## Work to be completed
Word for word, copy out the data below, omitting pictures.
━━ Records for the task
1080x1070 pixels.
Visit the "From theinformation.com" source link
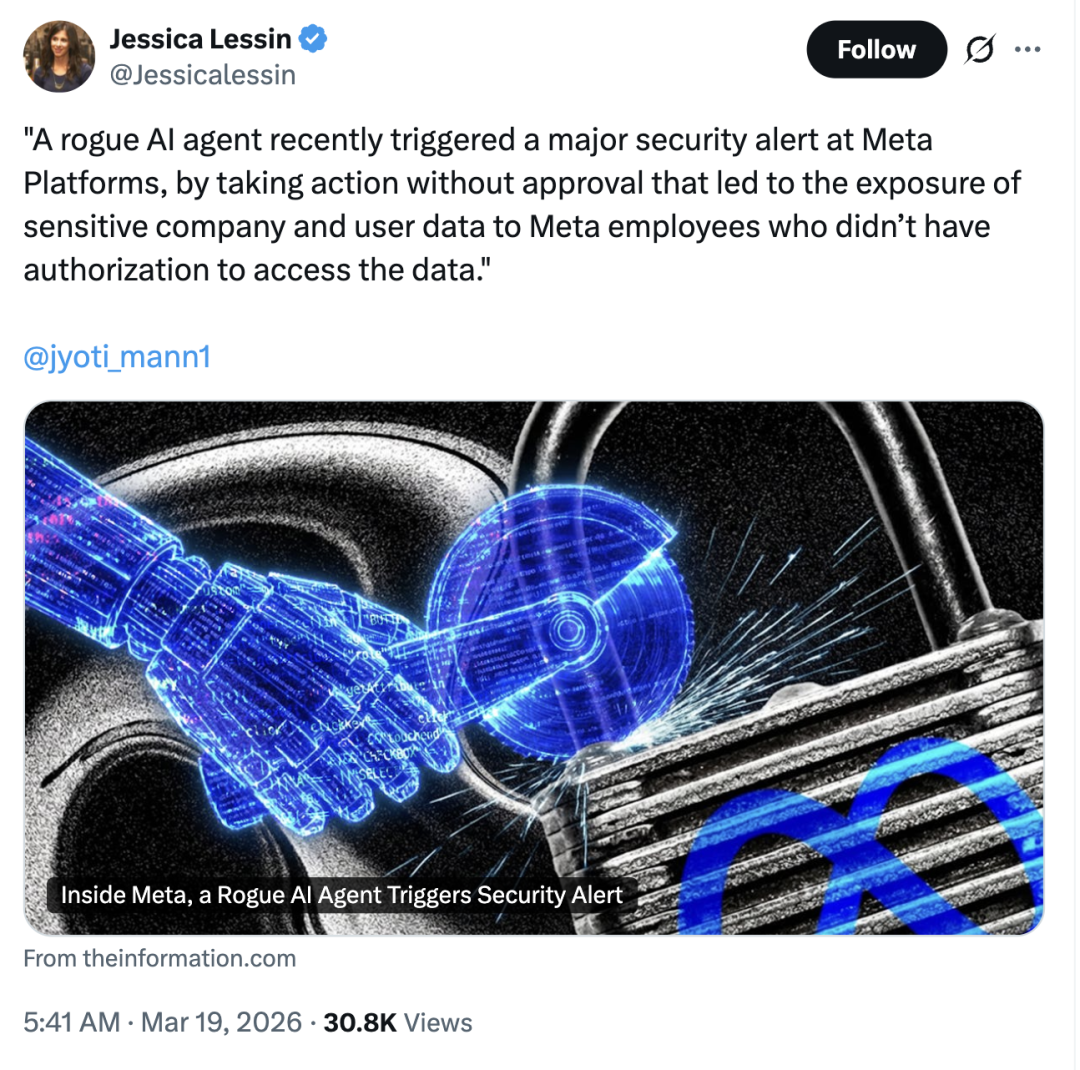[x=160, y=958]
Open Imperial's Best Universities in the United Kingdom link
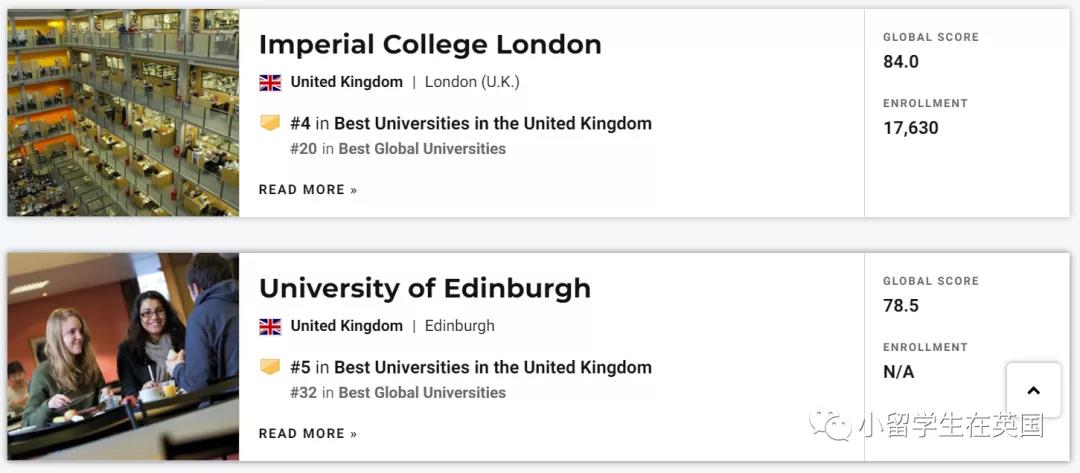This screenshot has width=1080, height=473. click(x=492, y=124)
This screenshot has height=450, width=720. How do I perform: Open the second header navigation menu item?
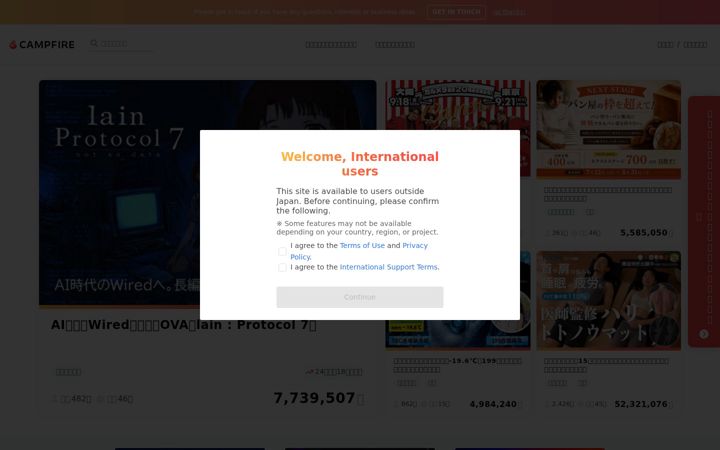coord(395,45)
━━━━
## Answer space
1080x1070 pixels.
Visit the "From theinformation.com" source link
[x=160, y=958]
Open Imperial's Best Universities in the United Kingdom link
This screenshot has width=1080, height=473. click(x=492, y=124)
This screenshot has height=450, width=720. How do I perform: Open the second header navigation menu item?
coord(395,45)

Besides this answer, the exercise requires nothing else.